(STATED PROBLEM)
Continue the abstract on importance weighting in deep networks from the point where it stops, writing the section that would follow it.

(DOCUMENT EXCERPT)

# Weighted Risk Minimization & Deep Learning

## Abstract

Importance weighting is a key ingredient in many algorithms for causal inference and related problems, such as off-policy evaluation for reinforcement learning. Recently, theorists proved that on separable data, unregularized linear networks, trained with cross-entropy loss and optimized by stochastic gradient descent converge in direction to the max margin solution. This solution depends on the location of data points but not their weights, nullifying the effect of importance weighting. This paper asks, for realistic deep networks, for which all datasets are separable, what is the effect of importance weighting? Lacking theoretical tools for analyzing modern deep (nonlinear, unregularized) networks, we investigate the question empirically on both realistic and synthetic data. Our results demonstrate that while importance weighting alters the learned model early in training, its effect diminishes to negligible with indefinite training. However, this diminishing effect does not occur in the presence of L2-regularization. These results (i) support the broader applicability of theoretical findings by Soudry et al (2018), who analyze linear networks; (ii) call into question the practice of importance weighting; and (iii) suggest that its usefulness interacts strongly with the early stopping criteria and regularization methods that interact with the loss function.

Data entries
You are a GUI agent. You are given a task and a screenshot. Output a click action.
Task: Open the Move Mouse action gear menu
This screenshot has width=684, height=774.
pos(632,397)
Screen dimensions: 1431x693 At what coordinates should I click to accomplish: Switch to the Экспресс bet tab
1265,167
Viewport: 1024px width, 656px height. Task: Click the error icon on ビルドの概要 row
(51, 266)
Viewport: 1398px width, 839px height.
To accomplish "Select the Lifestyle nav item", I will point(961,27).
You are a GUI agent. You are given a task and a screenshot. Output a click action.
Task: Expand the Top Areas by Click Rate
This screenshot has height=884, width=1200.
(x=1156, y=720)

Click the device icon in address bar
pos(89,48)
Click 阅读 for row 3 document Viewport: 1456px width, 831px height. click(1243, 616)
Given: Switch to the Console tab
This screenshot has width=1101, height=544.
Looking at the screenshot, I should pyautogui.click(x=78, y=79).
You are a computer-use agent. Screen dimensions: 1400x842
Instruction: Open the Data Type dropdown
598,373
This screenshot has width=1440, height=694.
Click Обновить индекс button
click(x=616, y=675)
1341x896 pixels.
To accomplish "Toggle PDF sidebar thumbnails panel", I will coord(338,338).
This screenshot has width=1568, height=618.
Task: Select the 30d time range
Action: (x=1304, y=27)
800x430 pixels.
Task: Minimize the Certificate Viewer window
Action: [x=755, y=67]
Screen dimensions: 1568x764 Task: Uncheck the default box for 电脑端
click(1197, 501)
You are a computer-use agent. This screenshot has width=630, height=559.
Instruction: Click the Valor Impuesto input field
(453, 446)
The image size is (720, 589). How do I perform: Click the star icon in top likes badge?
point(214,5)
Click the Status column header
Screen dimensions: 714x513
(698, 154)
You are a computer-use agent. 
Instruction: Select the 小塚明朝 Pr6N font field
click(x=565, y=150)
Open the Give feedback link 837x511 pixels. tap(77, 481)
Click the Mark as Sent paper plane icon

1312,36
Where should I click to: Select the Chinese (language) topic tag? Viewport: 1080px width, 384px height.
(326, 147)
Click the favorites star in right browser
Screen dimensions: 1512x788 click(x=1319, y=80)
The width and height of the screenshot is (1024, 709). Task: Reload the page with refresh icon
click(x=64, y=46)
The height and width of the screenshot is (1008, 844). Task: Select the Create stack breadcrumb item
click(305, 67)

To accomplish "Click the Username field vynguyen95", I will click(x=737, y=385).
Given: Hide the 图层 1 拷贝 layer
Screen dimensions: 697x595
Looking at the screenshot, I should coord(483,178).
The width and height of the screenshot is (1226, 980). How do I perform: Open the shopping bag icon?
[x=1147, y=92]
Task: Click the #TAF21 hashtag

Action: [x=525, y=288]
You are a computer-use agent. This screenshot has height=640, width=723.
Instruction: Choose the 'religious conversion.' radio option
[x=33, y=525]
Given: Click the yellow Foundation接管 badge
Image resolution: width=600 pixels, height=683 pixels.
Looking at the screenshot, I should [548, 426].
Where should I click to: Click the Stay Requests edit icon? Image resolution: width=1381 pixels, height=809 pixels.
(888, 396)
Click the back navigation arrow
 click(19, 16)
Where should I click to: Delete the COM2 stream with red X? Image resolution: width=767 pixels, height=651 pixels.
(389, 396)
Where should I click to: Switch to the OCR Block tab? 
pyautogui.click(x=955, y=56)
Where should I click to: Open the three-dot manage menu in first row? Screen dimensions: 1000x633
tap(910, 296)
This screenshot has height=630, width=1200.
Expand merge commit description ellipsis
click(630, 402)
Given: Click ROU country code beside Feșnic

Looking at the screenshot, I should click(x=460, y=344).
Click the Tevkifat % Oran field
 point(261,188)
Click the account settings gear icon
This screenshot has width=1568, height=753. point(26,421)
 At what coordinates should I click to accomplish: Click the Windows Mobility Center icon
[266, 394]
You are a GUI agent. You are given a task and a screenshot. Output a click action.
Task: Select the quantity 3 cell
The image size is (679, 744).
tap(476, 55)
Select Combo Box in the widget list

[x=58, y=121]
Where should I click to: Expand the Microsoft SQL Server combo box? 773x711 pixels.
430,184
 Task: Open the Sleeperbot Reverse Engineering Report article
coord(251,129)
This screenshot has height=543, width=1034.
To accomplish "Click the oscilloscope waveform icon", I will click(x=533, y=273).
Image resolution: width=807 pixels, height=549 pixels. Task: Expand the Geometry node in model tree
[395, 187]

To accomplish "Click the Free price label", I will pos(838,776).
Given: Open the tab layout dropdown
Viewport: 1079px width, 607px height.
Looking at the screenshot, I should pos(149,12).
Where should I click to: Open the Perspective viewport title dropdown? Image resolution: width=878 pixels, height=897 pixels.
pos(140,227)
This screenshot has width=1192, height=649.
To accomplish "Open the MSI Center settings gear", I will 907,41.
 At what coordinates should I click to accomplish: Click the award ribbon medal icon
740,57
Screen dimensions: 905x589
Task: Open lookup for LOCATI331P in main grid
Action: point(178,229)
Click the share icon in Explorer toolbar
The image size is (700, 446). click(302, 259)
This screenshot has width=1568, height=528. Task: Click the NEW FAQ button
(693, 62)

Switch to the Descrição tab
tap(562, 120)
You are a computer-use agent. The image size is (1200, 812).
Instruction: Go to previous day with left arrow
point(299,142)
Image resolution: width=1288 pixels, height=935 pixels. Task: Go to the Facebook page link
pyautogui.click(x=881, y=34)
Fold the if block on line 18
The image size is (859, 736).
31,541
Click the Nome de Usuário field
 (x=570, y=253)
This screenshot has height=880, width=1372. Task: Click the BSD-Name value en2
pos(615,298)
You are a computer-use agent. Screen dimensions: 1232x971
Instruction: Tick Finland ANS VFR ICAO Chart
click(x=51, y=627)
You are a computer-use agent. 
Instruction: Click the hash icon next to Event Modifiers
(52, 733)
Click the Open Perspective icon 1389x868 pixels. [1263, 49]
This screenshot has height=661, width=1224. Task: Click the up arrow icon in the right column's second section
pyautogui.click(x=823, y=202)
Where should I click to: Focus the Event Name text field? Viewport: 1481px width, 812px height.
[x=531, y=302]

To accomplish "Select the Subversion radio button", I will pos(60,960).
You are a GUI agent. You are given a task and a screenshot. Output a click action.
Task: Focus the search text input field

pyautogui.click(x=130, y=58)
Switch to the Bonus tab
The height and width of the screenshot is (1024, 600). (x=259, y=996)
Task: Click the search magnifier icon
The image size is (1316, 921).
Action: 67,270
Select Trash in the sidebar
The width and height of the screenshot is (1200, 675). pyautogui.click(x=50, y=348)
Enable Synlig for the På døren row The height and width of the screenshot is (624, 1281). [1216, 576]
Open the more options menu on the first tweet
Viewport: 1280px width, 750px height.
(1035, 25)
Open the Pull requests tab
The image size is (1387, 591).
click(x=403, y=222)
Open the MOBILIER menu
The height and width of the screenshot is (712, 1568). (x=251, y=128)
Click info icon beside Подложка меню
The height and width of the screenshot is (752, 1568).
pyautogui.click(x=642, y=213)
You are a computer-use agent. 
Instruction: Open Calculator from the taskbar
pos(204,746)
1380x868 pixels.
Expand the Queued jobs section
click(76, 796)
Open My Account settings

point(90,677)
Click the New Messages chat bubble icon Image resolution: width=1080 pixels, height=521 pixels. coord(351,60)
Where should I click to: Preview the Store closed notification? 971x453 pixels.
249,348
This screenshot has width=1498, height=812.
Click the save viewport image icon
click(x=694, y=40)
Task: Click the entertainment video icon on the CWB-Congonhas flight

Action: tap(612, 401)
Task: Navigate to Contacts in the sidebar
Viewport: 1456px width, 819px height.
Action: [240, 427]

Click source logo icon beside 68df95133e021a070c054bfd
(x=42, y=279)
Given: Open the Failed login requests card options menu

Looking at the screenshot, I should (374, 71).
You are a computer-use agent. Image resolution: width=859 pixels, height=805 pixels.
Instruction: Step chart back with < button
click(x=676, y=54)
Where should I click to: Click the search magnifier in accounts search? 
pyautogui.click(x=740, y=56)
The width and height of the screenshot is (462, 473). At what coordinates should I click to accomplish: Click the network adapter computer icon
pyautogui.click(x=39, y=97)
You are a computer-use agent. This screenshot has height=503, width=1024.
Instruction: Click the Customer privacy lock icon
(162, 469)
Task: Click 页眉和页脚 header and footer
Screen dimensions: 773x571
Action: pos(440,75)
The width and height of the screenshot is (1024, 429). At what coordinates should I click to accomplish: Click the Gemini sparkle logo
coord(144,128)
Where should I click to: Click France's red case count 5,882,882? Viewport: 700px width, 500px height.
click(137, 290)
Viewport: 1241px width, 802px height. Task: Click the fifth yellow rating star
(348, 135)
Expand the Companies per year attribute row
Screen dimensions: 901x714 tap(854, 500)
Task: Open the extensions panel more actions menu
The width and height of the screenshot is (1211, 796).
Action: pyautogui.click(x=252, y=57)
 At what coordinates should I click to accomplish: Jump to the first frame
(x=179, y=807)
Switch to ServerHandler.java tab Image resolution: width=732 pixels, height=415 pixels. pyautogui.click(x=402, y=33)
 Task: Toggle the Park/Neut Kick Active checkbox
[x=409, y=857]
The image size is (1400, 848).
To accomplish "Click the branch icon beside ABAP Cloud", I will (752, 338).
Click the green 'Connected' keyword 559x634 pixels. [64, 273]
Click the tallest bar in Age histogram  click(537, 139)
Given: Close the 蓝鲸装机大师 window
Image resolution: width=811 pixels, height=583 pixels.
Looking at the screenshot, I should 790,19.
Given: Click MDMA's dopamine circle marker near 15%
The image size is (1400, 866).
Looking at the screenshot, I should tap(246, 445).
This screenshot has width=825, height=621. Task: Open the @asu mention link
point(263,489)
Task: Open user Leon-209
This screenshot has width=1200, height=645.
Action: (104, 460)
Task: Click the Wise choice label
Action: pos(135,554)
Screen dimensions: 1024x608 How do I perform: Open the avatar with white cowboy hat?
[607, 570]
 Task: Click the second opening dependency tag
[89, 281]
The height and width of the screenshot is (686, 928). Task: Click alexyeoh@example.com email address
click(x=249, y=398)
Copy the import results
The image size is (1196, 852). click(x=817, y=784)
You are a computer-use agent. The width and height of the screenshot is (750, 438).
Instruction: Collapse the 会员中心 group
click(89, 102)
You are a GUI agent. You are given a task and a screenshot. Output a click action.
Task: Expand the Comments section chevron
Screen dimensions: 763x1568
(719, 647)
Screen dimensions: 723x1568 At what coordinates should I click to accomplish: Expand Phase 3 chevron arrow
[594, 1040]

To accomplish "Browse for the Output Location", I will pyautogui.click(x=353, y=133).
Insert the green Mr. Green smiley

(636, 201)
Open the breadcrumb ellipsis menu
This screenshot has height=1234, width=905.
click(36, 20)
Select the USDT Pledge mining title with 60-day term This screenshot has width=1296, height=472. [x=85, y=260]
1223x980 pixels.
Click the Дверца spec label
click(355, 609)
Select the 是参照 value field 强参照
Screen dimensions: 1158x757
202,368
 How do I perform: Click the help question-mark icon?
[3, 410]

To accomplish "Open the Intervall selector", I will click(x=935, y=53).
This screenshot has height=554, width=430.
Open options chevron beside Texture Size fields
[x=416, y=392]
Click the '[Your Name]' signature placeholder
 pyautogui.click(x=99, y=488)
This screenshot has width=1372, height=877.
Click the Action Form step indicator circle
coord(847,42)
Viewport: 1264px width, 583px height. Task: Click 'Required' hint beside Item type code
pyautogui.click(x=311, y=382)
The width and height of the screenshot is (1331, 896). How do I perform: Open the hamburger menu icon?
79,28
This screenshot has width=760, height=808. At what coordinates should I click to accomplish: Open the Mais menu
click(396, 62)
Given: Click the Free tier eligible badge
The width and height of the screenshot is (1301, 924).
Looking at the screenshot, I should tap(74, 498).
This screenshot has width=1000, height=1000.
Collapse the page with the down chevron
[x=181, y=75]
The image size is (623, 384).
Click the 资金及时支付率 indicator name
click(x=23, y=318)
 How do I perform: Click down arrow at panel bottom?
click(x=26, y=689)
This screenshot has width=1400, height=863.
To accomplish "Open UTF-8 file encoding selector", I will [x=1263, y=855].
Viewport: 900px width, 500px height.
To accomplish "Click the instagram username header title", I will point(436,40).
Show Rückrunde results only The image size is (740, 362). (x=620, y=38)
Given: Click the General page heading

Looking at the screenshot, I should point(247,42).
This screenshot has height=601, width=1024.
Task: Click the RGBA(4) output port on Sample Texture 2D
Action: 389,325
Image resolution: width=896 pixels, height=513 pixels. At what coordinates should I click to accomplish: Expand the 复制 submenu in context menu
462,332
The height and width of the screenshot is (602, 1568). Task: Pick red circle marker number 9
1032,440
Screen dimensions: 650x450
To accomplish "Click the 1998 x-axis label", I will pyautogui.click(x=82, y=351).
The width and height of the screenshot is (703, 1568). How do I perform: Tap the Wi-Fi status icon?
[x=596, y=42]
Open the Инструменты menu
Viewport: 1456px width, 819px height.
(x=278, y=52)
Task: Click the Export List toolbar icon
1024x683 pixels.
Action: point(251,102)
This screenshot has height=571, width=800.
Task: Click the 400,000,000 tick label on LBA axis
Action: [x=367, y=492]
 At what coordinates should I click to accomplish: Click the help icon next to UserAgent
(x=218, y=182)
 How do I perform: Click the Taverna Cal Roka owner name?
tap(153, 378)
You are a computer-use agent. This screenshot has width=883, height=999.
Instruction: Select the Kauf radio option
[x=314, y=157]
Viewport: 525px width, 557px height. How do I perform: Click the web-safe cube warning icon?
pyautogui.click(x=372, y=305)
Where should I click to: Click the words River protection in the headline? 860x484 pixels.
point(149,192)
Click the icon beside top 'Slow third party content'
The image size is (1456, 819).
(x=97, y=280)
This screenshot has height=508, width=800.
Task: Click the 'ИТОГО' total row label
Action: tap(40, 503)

(OUTPUT OF THE EXERCISE)
## 1 Introduction

Importance sampling is a fundamental tool in statistics and machine learning that is used when we want to estimate some quantity on a particular target distribution, but can only sample from a different source distribution (Horvitz and Thompson, 1952; Kahn and Marshall, 1953; Rubinstein and Kroese, 2016; Koller et al., 2009). This situation arises in a wide variety of tasks including propensity score matching in causal inference (Rosenbaum and Rubin, 1983), active learning (Beygelzimer et al., 2009), domain adaptation (Lipton et al., 2018), and off-policy reinforcement learning (Precup, 2000). One commonly-used method to overcome this problem is weighting examples according to the likelihood ratio of the two distributions (Rubinstein and Kroese, 2016; Shimodaira, 2000; Koller et al., 2009), corresponding to the common technique of importance-weighted empirical risk minimization (IW-ERM).

In the typical classification setup,
when the data is separable,
and when optimizing cross-entropy loss,
there is no finite optimal solution. Addressing the simple case of linear networks and noting that only the direction of the weights
(but not their magnitude),
determines the separating hyperplane,

Soudry et al. (2017) ask the question of what if anything, the direction converges to. Surprisingly, they conclude that
it converges to the solution
of the hard-margin support vector machine.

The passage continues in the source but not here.